Sorry: Keeping Kosher is No Longer an Excuse Not to Eat Haggis
Sorry: Keeping Kosher is No Longer an Excuse Not to Eat Haggis
Haggis in Glasgow
The scene is about what you’d expect from any Jewish deli on a weekday afternoon: chopped liver, cream soda, old people talking loudly at each other over bowls of chicken soup. Which makes it all the more surreal when Mark Cohen gestures at a thimbleful of liquid on the table between us, then points at my plate. “That’s whiskey that you just pour over it,” he says. “To give it real Scottish flavor.”
This is Mark’s Deli, Scotland’s only kosher deli, which Cohen opened in 2007. On my plate is haggis—or at least, a special version of it.

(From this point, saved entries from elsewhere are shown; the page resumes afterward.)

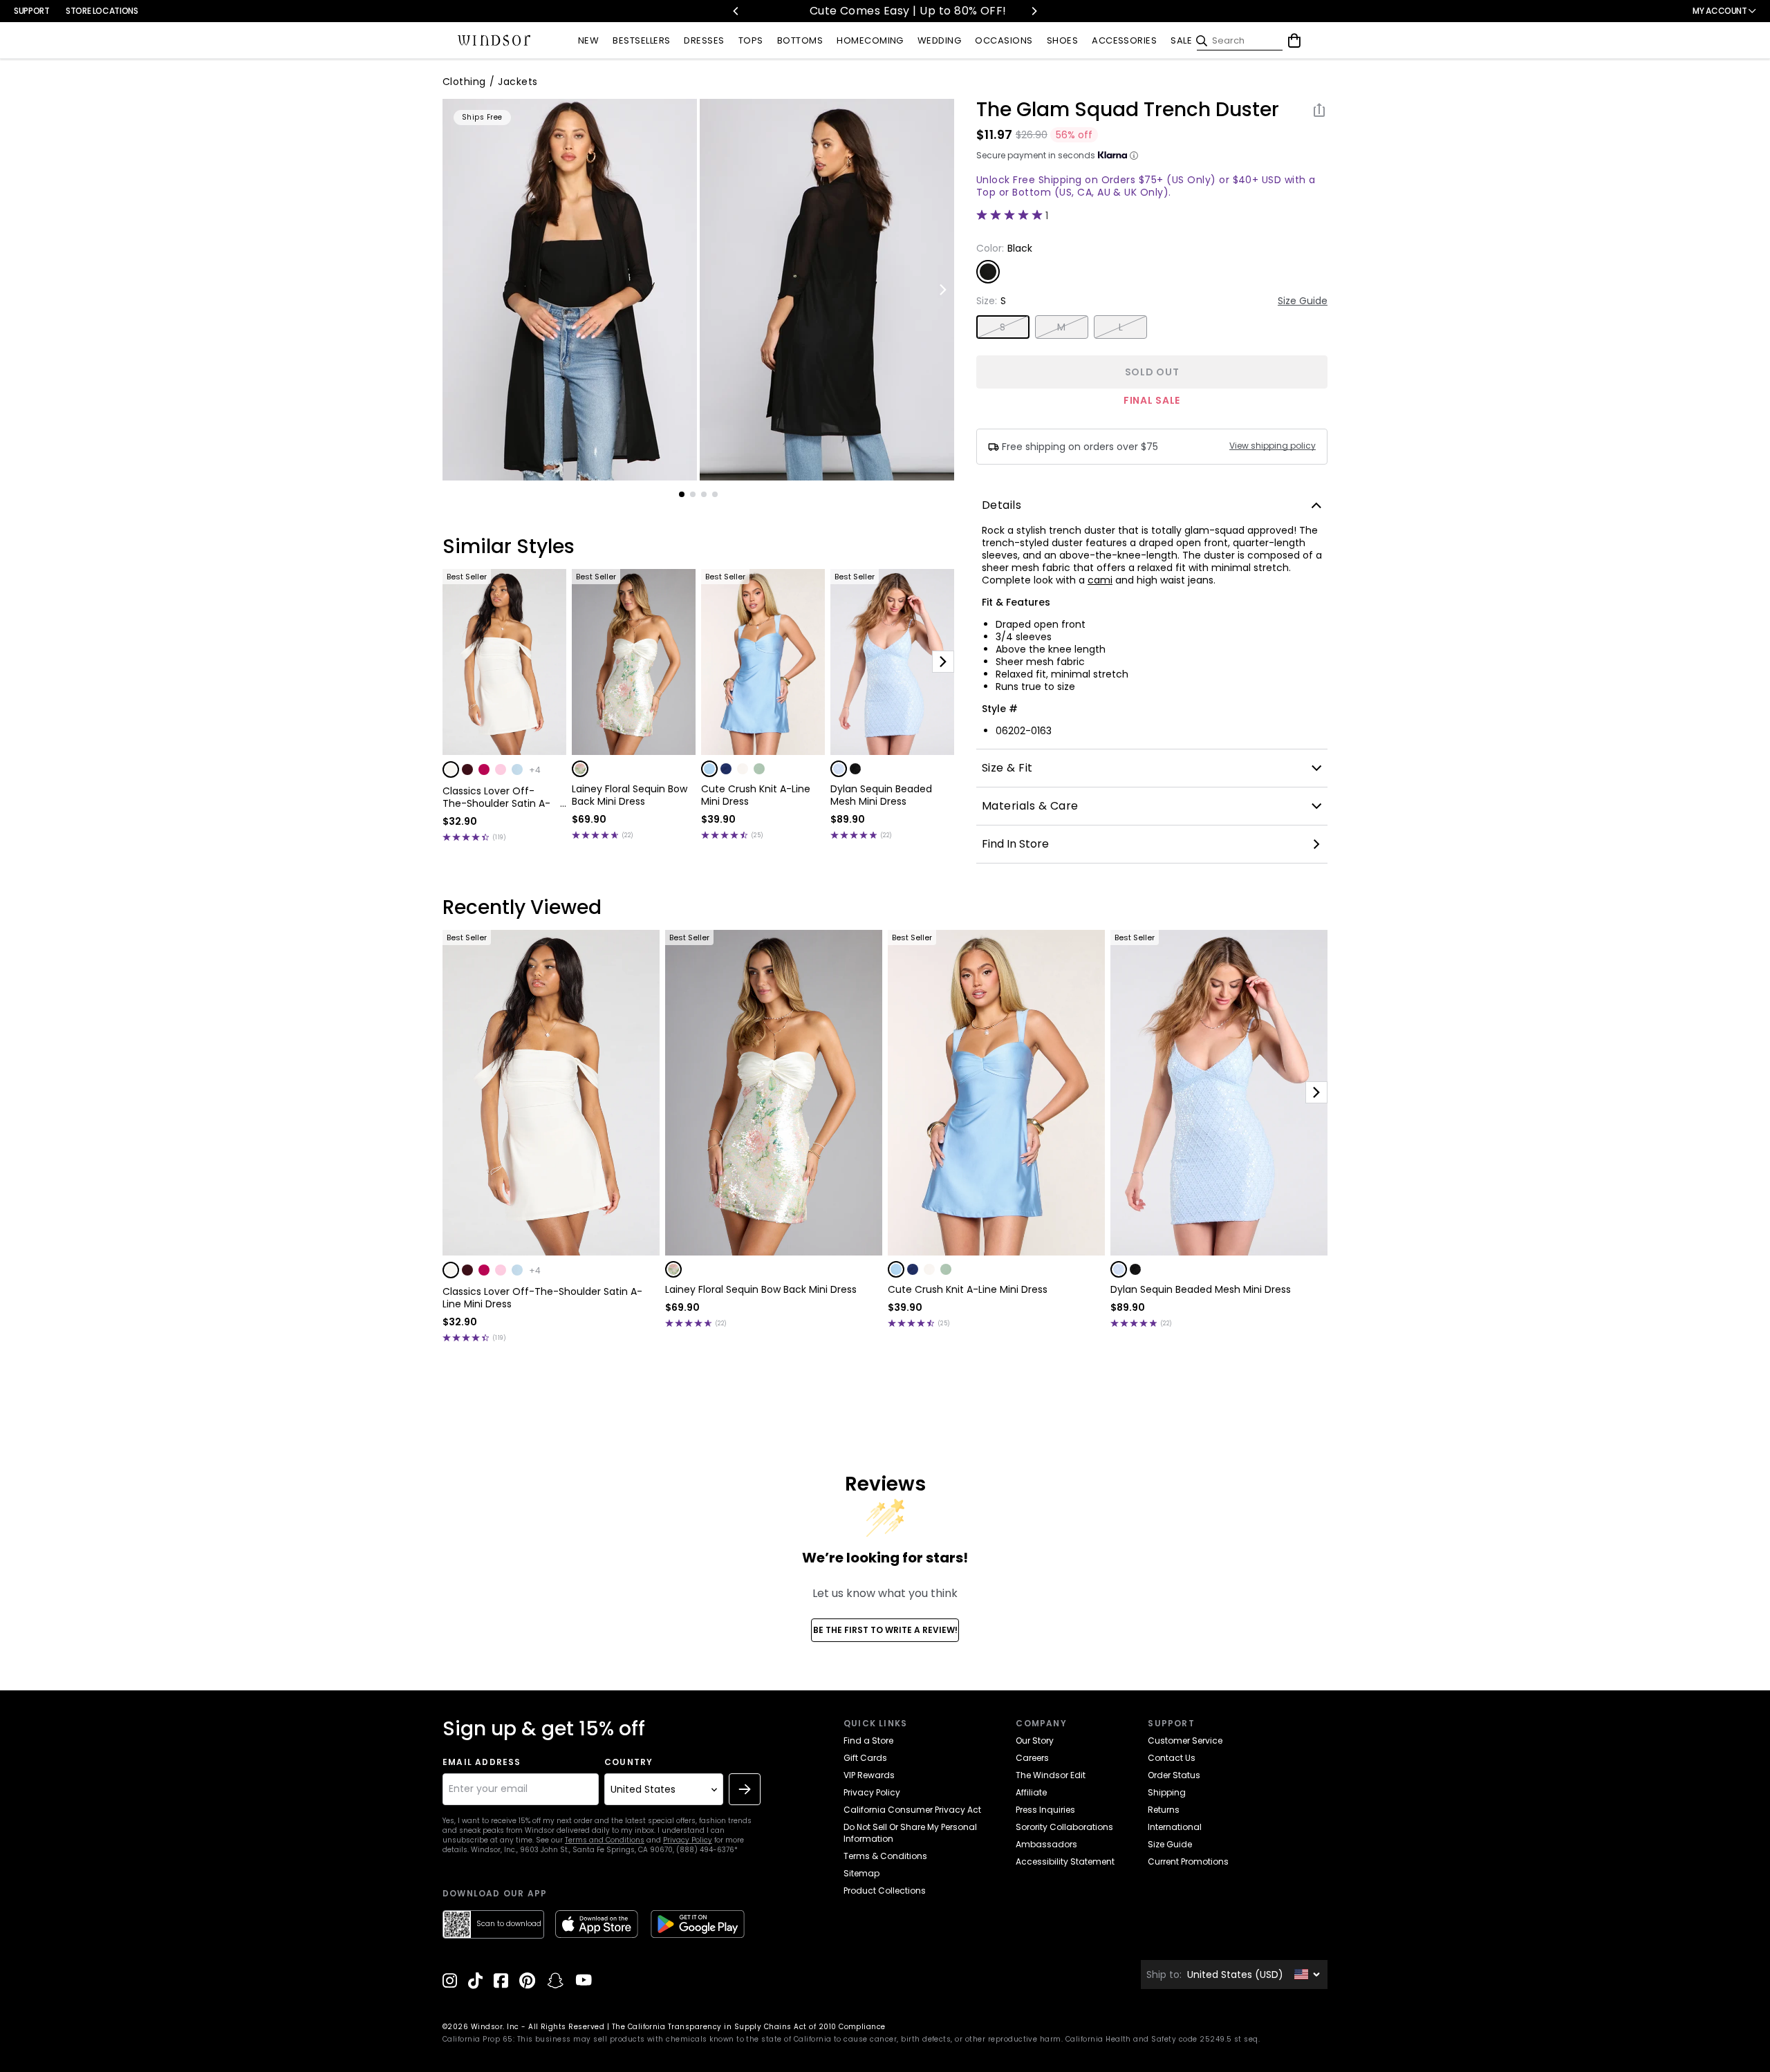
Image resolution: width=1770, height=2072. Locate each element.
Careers (1032, 1758)
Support (31, 11)
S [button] (1002, 327)
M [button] (1061, 327)
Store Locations (102, 11)
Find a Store (868, 1740)
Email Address (481, 1762)
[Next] (1034, 11)
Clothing (464, 81)
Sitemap (861, 1873)
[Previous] (736, 11)
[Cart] (1294, 41)
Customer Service (1185, 1740)
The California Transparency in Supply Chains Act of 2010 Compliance (749, 2027)
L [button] (1121, 327)
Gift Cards (865, 1758)
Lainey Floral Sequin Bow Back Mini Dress (629, 795)
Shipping (1167, 1792)
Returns (1164, 1810)
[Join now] (745, 1789)
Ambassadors (1046, 1844)
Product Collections (885, 1890)
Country (628, 1762)
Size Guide (1303, 301)
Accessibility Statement (1065, 1861)
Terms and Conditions (604, 1840)
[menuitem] (588, 41)
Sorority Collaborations (1064, 1827)
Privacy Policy (687, 1840)
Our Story (1035, 1740)
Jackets (517, 81)
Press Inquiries (1045, 1810)
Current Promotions (1188, 1861)
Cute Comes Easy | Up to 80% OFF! (852, 11)
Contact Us (1171, 1758)
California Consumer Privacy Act (912, 1810)
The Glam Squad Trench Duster (1127, 110)
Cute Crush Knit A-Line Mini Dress (755, 795)
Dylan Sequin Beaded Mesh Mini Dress (881, 795)
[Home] (494, 40)
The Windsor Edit (1051, 1775)
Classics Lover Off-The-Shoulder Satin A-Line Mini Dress (496, 797)
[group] (569, 289)
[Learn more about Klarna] (1134, 155)
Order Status (1174, 1775)
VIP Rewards (869, 1775)
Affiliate (1031, 1792)
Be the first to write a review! (885, 1630)
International (1175, 1827)
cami (1100, 580)
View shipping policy (1272, 445)
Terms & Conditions (885, 1856)
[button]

In its original form, haggis is a rich hash of sheep’s innards, suet, oatmeal, onions, and spices, traditionally cooked in a sheep’s stomach. It’s been a potent culinary symbol of Scotland for centuries. Scots concede that it’s an acquired taste, but it’s ubiquitous at special occasions nationwide, and also at not-so-special occasions: many chip shops catering to late-night drinkers offer haggis pizza or haggis spring rolls.
Because the sheep parts in commercial haggis aren’t butchered according to Jewish dietary laws, the specialty was long out of reach for Glasgow’s small Jewish community. But today, I am sampling Cohen’s interpretation of haggis, which uses minced, kosher lamb, but none of the heart, lungs, liver, and stomach from the more traditional recipes.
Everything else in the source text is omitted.